AS a secular Jewish girl who never went to temple, I didn’t interact socially with Orthodox Jews when I was growing up. Everyone at school was like me; the few deeply religious families that lived in my small town sent their children to religious schools. When I visited cities like Tel Aviv or Jerusalem, the religious people I saw on the bus or on the street, dressed in black hats and jackets, seemed very far from anything I knew.

So most of what I know now about religious guys I learned through the list of things that, because of them, I was not allowed to do (or touch) in the army. I sometimes wonder if they learned most of what they know about secular girls from meeting me, and I hope that the impression I left was not too bizarre — they might think that all secular girls yell, swear and kick a lot, and care first and foremost about the effective ranges of bullets and the seven rules of proper marksmanship.

Last month, the law exempting ultra-Orthodox Jews — known as Haredim — from mandatory service in the Israel Defense Forces expired. Although many very religious Jews, like the ones I worked with, had long volunteered to serve, those who chose to dedicate their lives to the study of the Torah had been officially exempt from service since 2002, and some had been exempt since the founding of Israel. Defense Minister Ehud Barak granted the army a month to figure out how to begin drafting Haredim. That period ended a few days ago, but a comprehensive solution has yet to be presented. The truth is, no one expects that it will really happen; there is no simple way to force an entire community into a life that goes against what they believe.
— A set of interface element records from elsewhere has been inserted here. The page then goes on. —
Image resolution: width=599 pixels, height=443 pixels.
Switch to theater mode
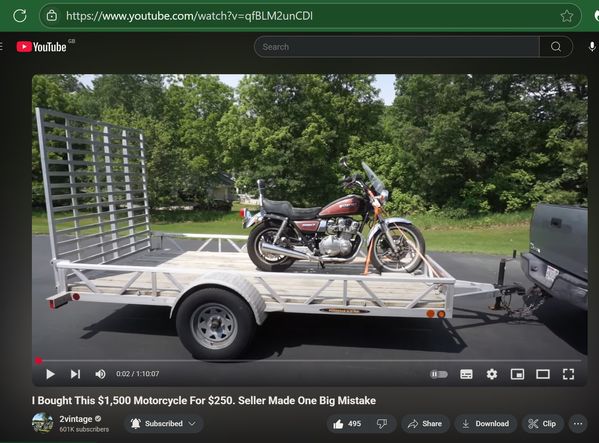click(543, 374)
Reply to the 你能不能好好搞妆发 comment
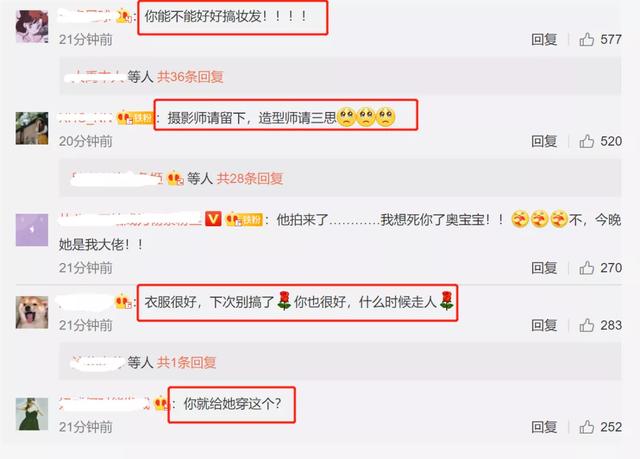The height and width of the screenshot is (459, 640). point(544,40)
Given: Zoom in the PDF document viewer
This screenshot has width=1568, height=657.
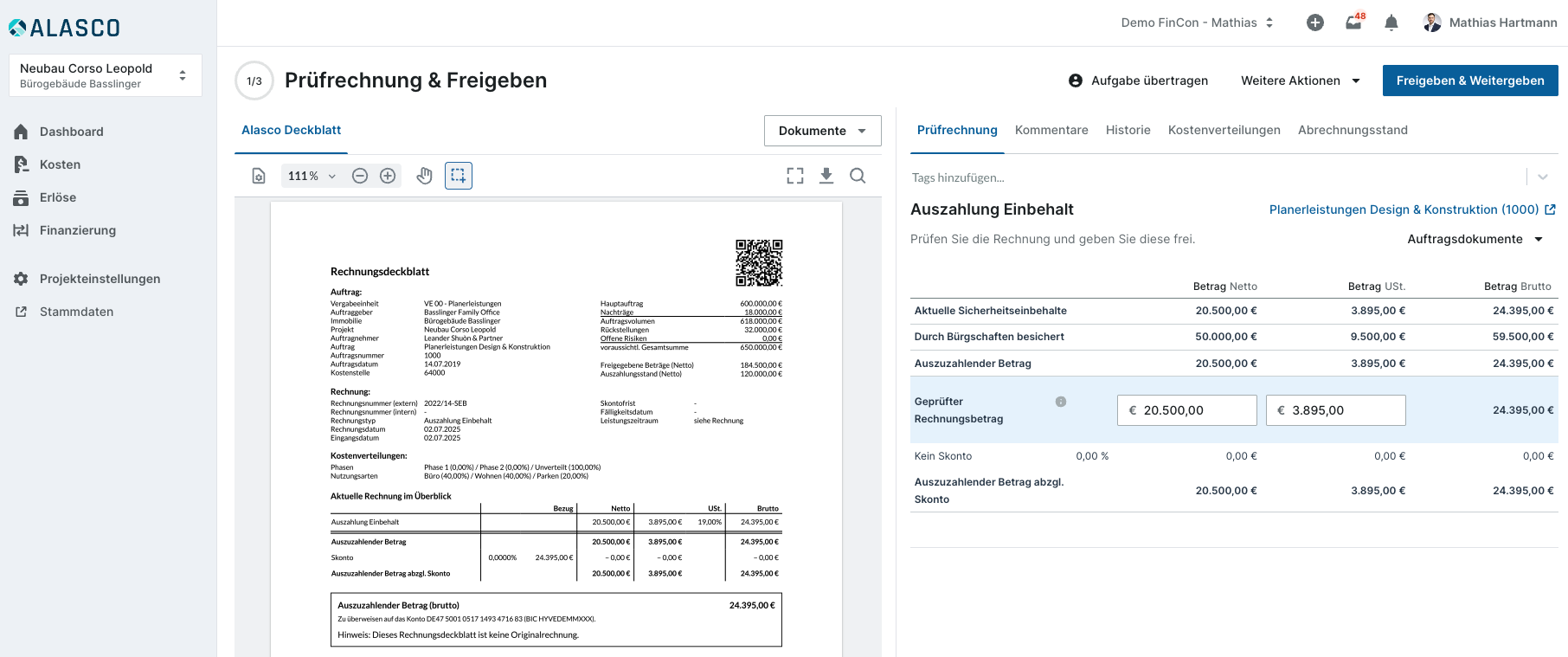Looking at the screenshot, I should 388,176.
One of the reasons religious Jews claim they cannot serve in the I.D.F. has to do with the presence of women, who make up about 30 percent of the army. Last year, several religious soldiers walked out of a ceremony in which a woman sang. Evidently, this is one more thing women are not allowed to do. My encounter with ultra-religious men in the army was the first time I entered a world in which being myself meant existing in a universe where the rules for what I could or could not do rested primarily on my gender. As a female soldier, the so-called burden equality issue has a flip side: It would mean having to accept the burden of serving alongside thousands of individuals who see me as less than equal. For them, I could never be a soldier first; I would always be a woman, whose actions may spell danger to their most deeply held beliefs.

The tolerance of Israel’s leaders to the religious needs of some citizens at the expense of those who are forced to serve is deeply unfair. Yet if the impossible were to happen and all ultra-Orthodox Jews were made to serve in the army, the need to keep our country safe and unified could force us to confront the fact that we are strangers to ourselves. Perhaps that would bring about a greater understanding between religious and secular Israelis. On the other hand, we may find that we are not always striving to preserve the same type of life, or even the same nation.